How A Small Local Business Can Create A Big Global Presence

In 2018, traditional barriers that once prevented small local business from going global are all but gone.

You can sell direct to customers all over the world with just a website, fund your projects without loans or grants thanks to crowdfunding, and access the same power that international giants have using SaaS and cloud computing.

How A Small Local Business Can Create A Big Global Presence

This is undoubtedly a good thing, particularly for businesses that were once confined to a storefront on a dying high street. However, it also raises a tricky issue of how small businesses can compete in this one massive marketplace. Especially as more and more small fries are jumping on the bandwagon, and that by the end of the year, ninety-two percent of businesses will have a web presence.

Of course, time and money need to be spent on SEO, social media, and designing a killer website.
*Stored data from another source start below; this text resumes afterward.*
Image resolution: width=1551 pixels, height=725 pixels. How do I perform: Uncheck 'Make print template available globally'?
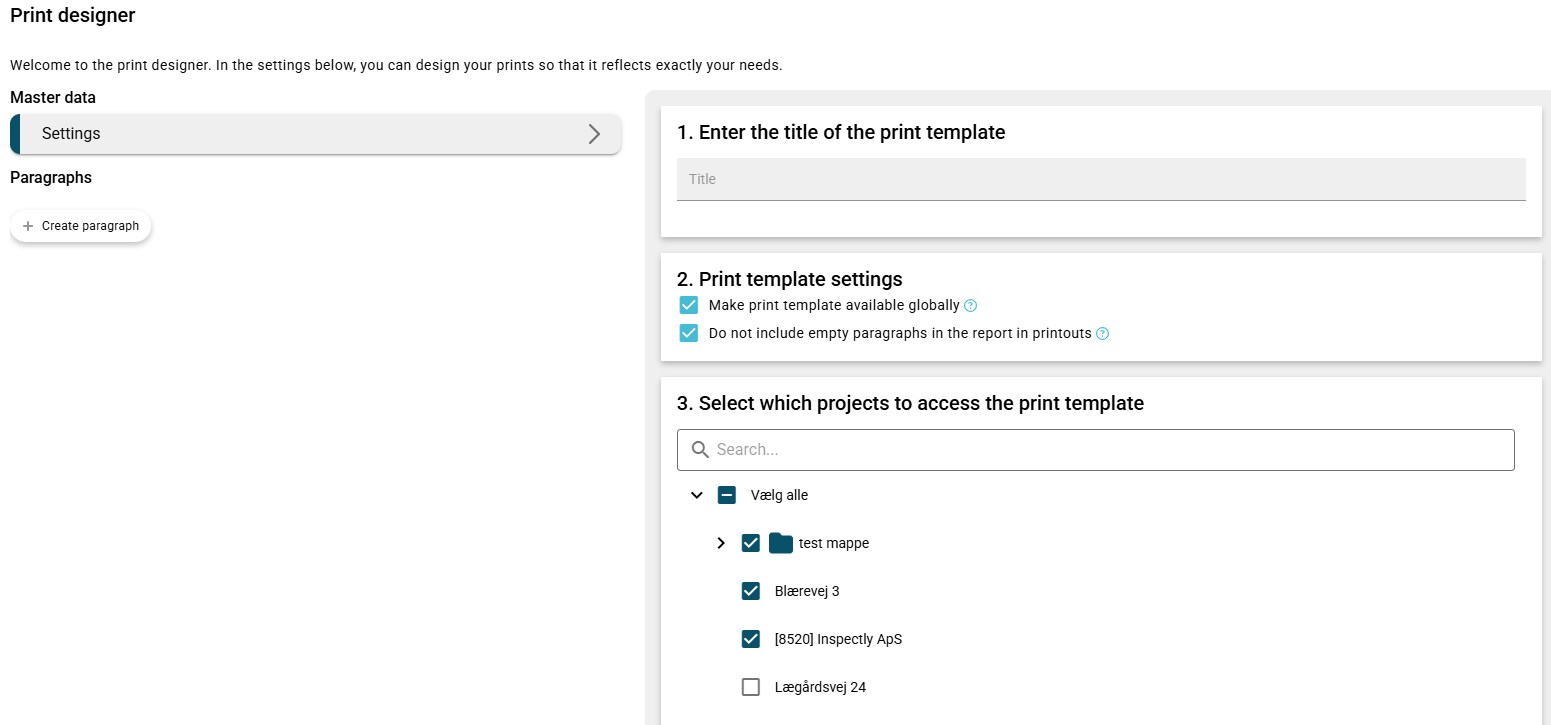coord(688,305)
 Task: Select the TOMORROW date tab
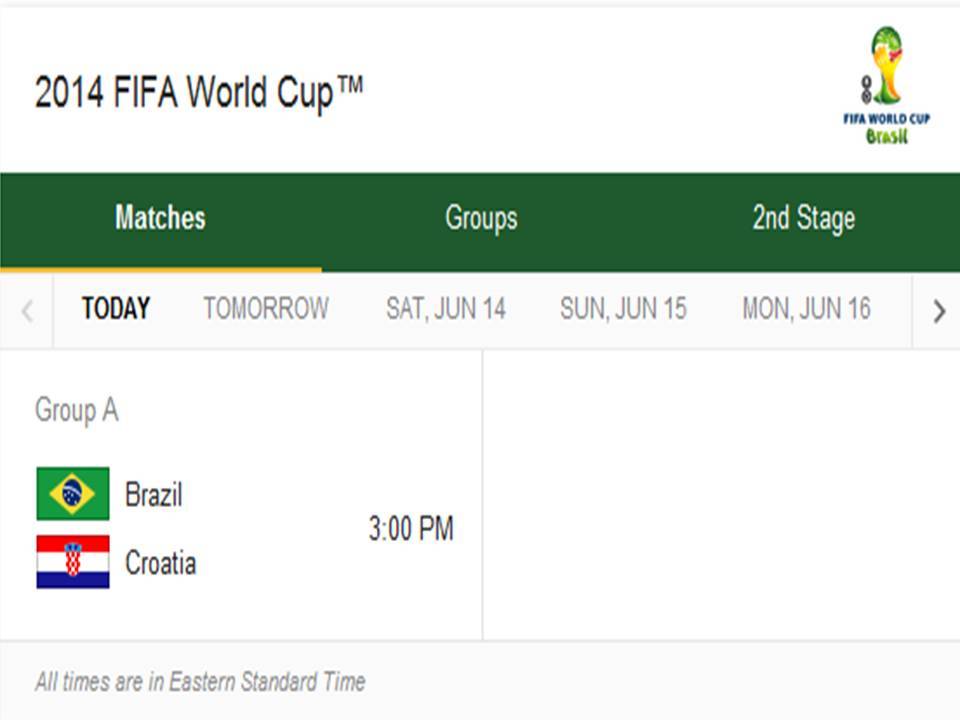click(266, 309)
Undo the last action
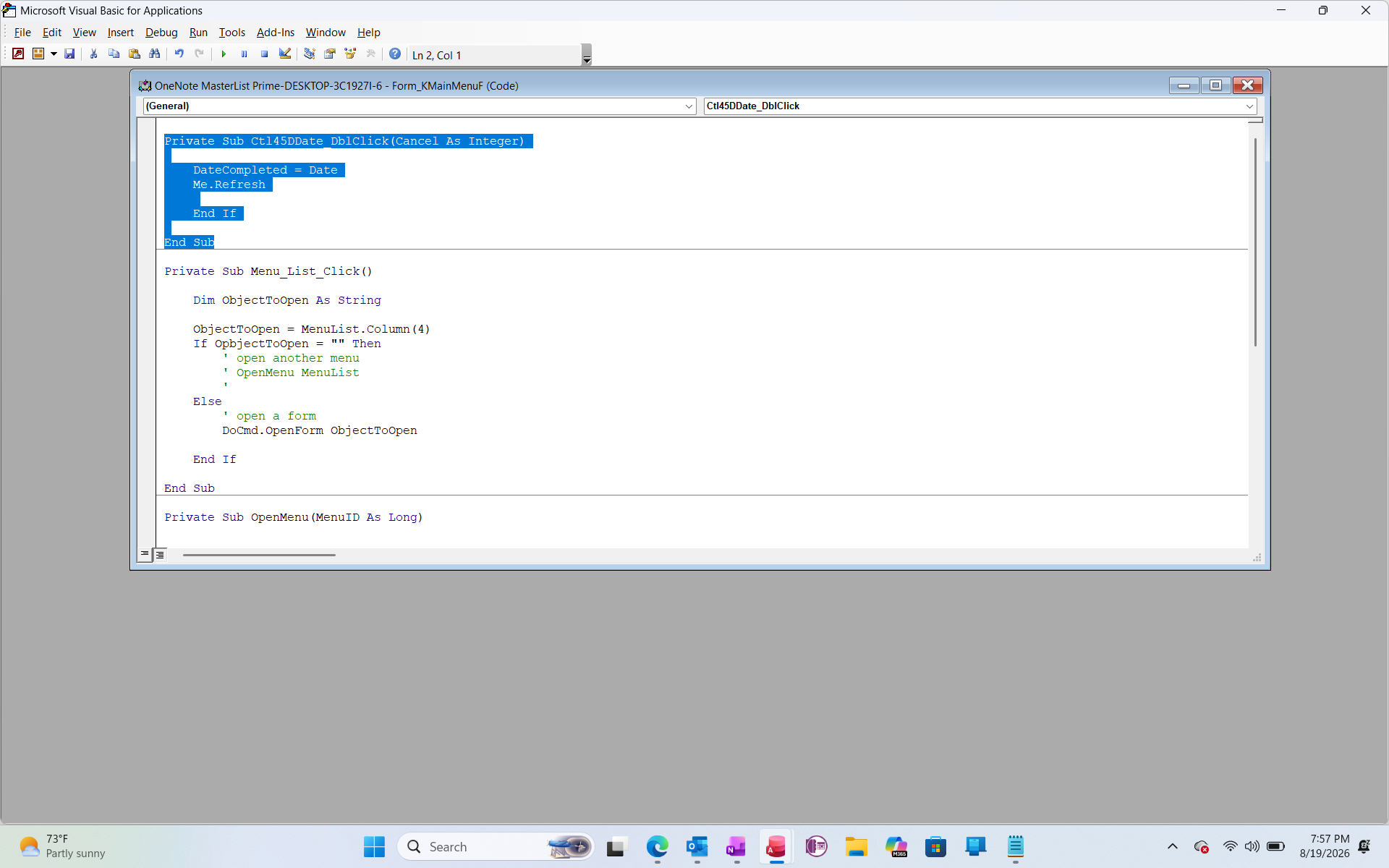1389x868 pixels. (179, 54)
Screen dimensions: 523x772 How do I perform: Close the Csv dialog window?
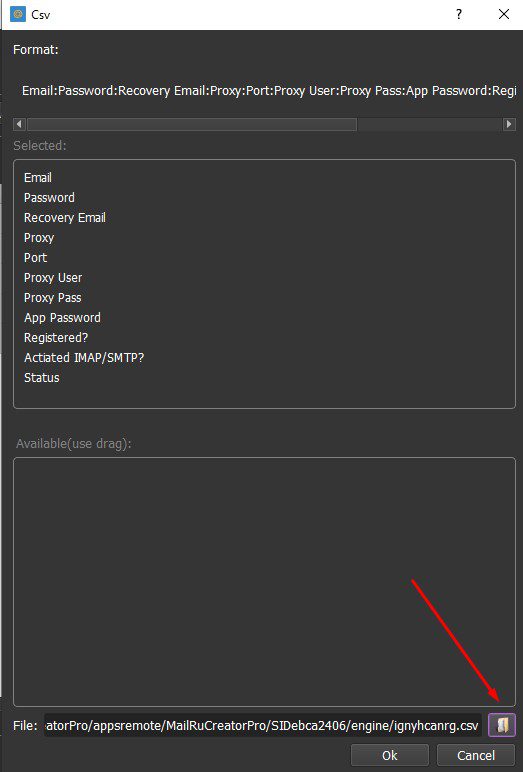point(504,14)
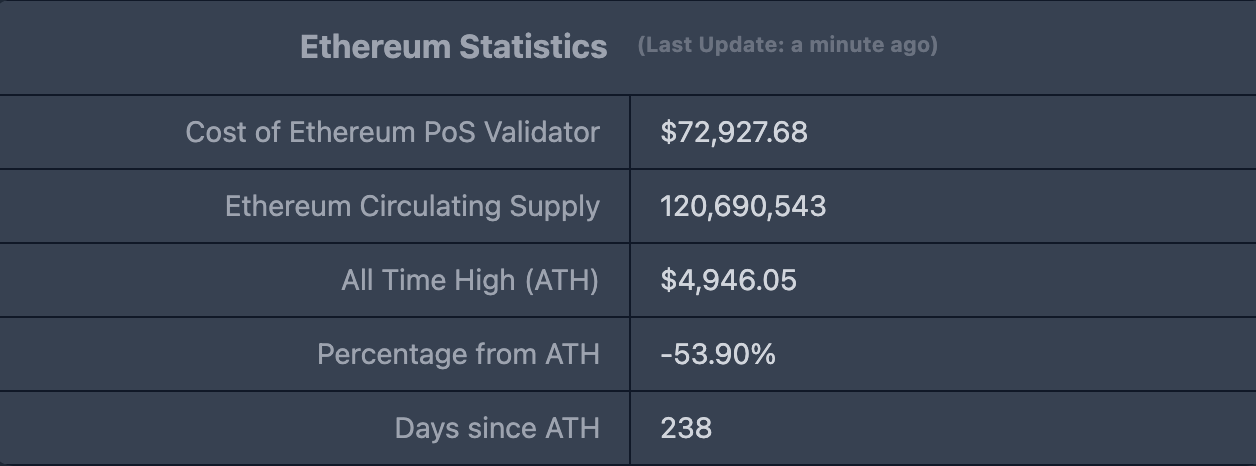This screenshot has height=466, width=1256.
Task: Click the "Last Update" timestamp note
Action: (x=787, y=45)
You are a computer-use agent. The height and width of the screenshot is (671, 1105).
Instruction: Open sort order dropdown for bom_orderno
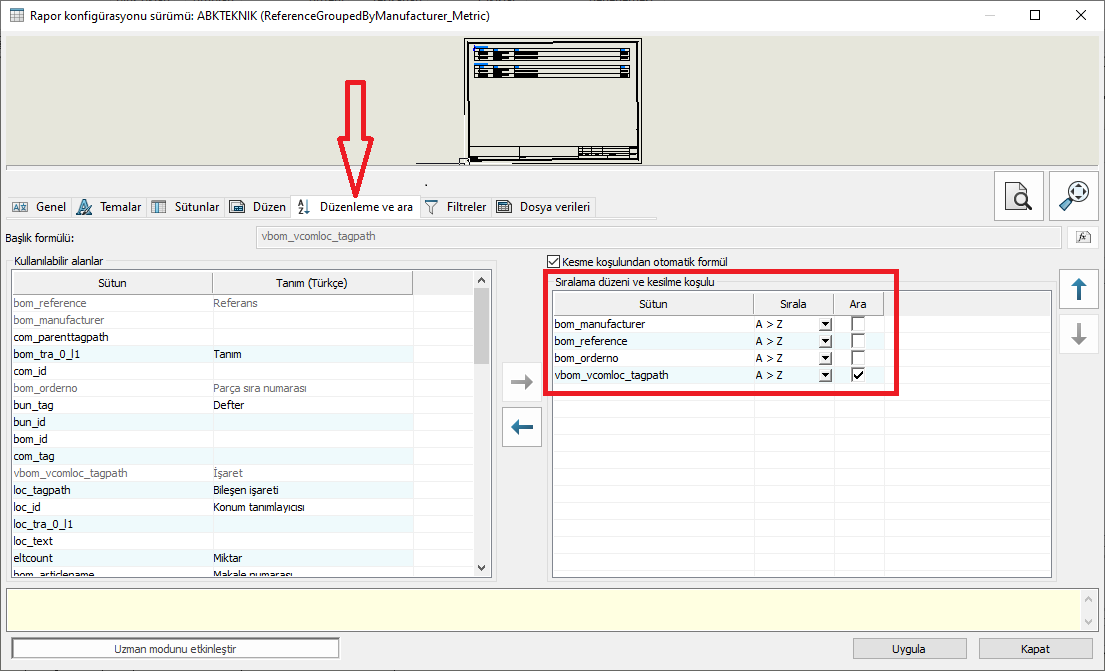click(825, 358)
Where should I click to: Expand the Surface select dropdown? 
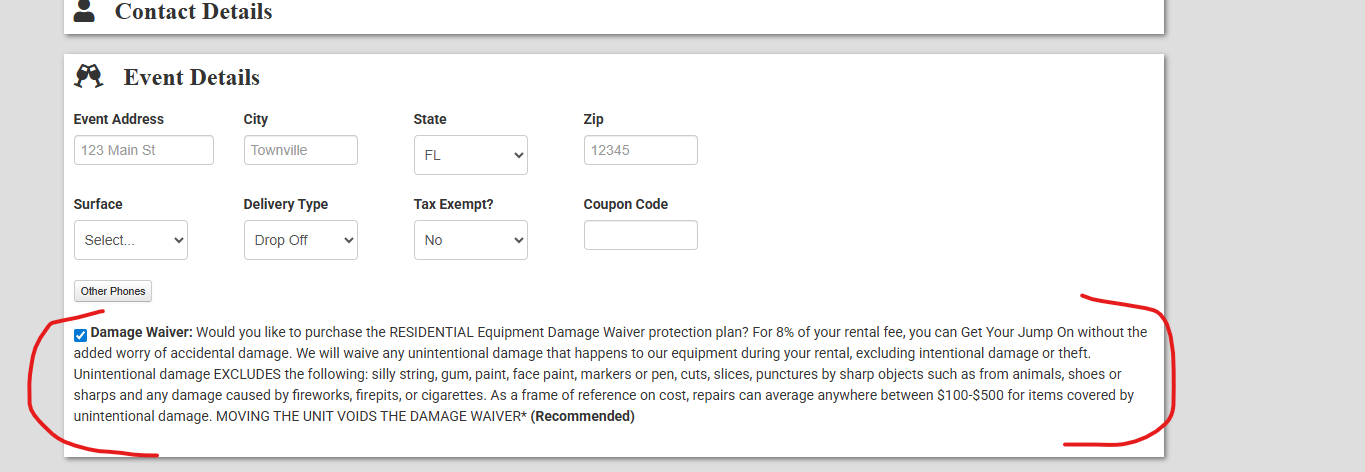pos(130,240)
But if you really want to shift from small only-locally-known business to major global omnipresent brand, you need to first start thinking smaller and closer to home.

You can only start from where you are

To go global, you don’t want to jump straight into working on massive scales and trying to bring to life grand visions. The best place to start is always where you are, and so you want to begin by building a strategy that’s grounded in your local success.

First, this involves getting clear on your business goals and deciding on the metrics you’re going to use out to measure your efforts. You can do this by creating a short, medium, and long-term plan, and giving each stage its own key performance indicators or KPIs, or quantifiable measures you can use to gauge your performance over time.

One of your initial KPIs may be hitting a certain number of Instagram followers. You may then move your focus to establishing a blog or getting on board a certain social media influencer or ambassador. Over the longer term, you may aim to set up other physical branches or establish multiple online storefronts.

There are many questions and decisions here that at the very least you want to be aware of. For instance, do you need to adjust your branding or offering to make them more appropriate for an international audience? Are you going to stick with the parent brand or create new ones? And what about your pricing and shipping, tone of voice, sales policy, infrastructure, and customer support?

You may not be able to answer such questions right off the bat, and if all of this sounds too confusing, then you probably don’t need to worry about them. But having them on your radar as early on as possible will help you create a brand that’s scalable and universally appealing.

To go big, first you’ve got to go small

The more your business expands its presence and the more it grows, the more it will start to tread on the toes of the big players in your niche or industry.

This is where many brands hit a brick wall. They come up against a big competitor who already does everything they do but better and on a bigger scale, and see their opportunity to compete as limited.

This is only the case, however, if you’re trying to compete like-for-like. Consumers are sick of dealing with faceless conglomerates and are craving real, intimate, and personal brands to do business with. It’s why Weight Watchers now use a DJ and social media star as their brand ambassador, and why Spotify went super niche and relevant with its New Year ad campaign.

There is a unique opportunity here to not only hold your own against the big guys, but even overtake them. It’s all about honing down on your smallness. Discover what it is that makes your business different, what you offer to your customers that no-one else can, and what values and principles your company and brand stand for.

By getting clear on these questions, you can help find your gap in the era of personalised experiences and micro-moments. This is the environment in which the overnight viral ad campaign by a tiny Canadian mom and pop store is possible, and in which it only takes one instant for a customer to find you, connect with your message, and Like, share, follow, sign up, or buy your product or service.

The key to stepping up your game and taking your brand to a global level, then, lays in your ability to focus on the individual and relate to them on a personal level. Get that right, and there’s really no limit to how far you can spread and big you can become.